Animal Defenders International


Animal Defenders International

People and elephants continue to die for ivory


As ADI predicted at CITES (Convention on International Trade in Endangered Species) last year, people as well as elephants are dying on the front lines in the ivory wars.

In May, rangers with the Kenyan Wildlife Service (KWS) encountered a poaching gang, believed to be from a neighbouring war-torn country. In the first of two gun battles, one ranger and a poacher were killed. The KWS rangers called for reinforcements, tracked the gang through the night and at 8am there was another fire fight during which another ranger and another poacher were killed.

Many KWS rangers have now been killed or maimed during the battle to protect the country’s wildlife. Weapons that have been recovered from poachers include rifles, machine guns, and even a grenade launcher.

KWS Director Michael Wamithi noted, ’So long as there is a market for ivory, the lives of elephant and the rangers who protect these magnificent creatures will always be at risk.’

The CITES lists, known as Appendices I and II, are revised every two-and-a-half years. Appendix I prohibits all commercial trade in some 900 species that are threatened with extinction whilst Appendix II regulates trade in 4,000 animal and 22,000-plus plant species through a system of permits.

The Species Survival Network (SSN), founded in 1992, is an international coalition of over sixty non-governmental organizations (NGOs) committed to the promotion, enhancement, and strict enforcement of CITES. Through scientific and legal research, education and advocacy, the SSN is working to prevent over-exploitation of animals and plants due to international commercial trade.

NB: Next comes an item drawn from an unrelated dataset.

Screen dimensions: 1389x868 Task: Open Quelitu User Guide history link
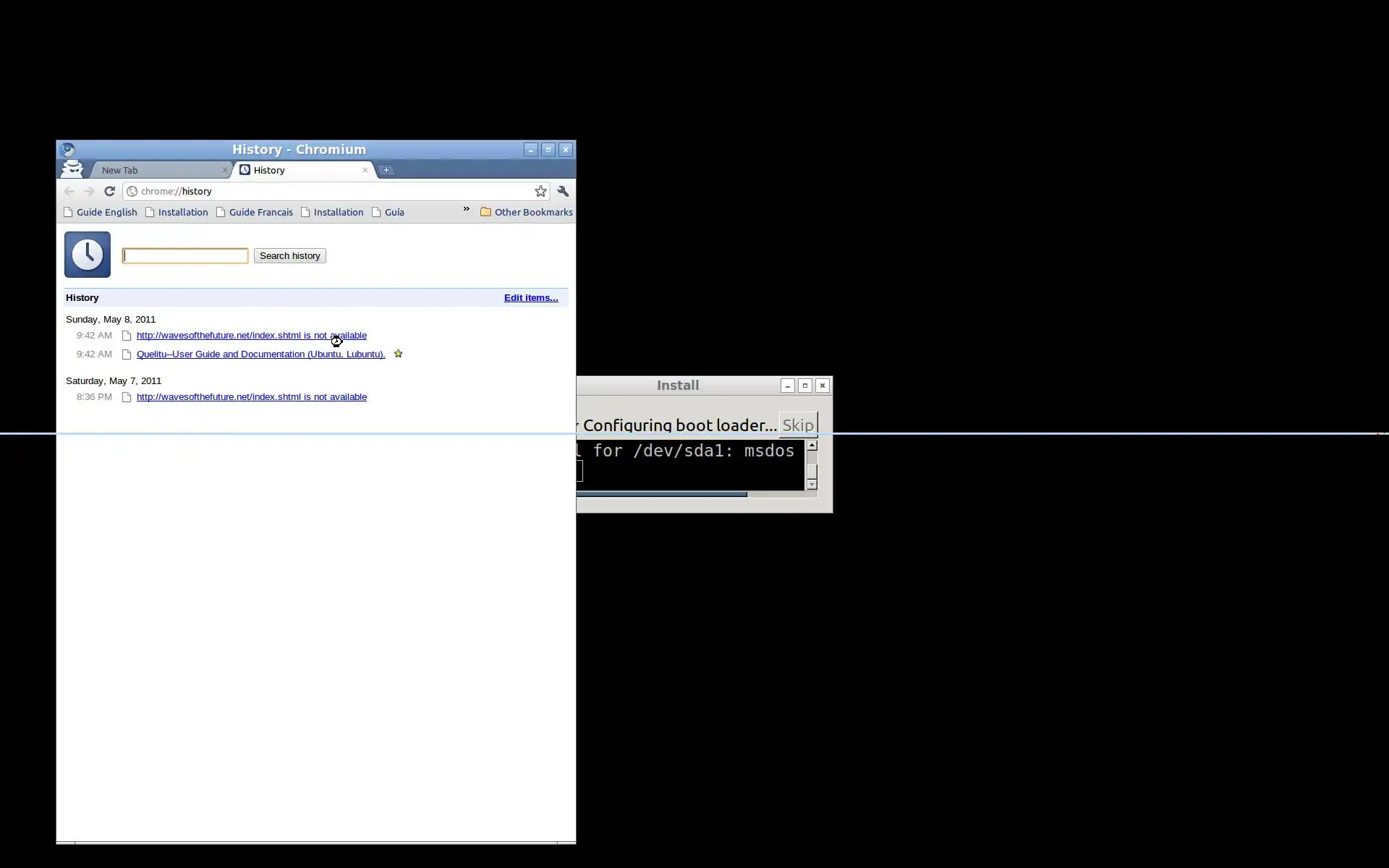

ADI is a member of SSN.

The Animal Defenders International has previously lobbied at the CITES conference in Zimbabwe, and gave a presentation to a CITES standing committee in Portugal on the identification of circus animals to eliminate smuggling. In Mozambique, ADI showed huge irregularities in CITES documentation for animals with the Akef Egyptian Circus (the circus was suspected of being a smuggling front). This was one of the factors that enabled us to seize every animal with the circus and relocate them. After six years of lobbying, the ADI proposals for stricter controls on cross border movements of animal exhibiitons were almost all adopted by the CITES Conference of Parties in November 2002.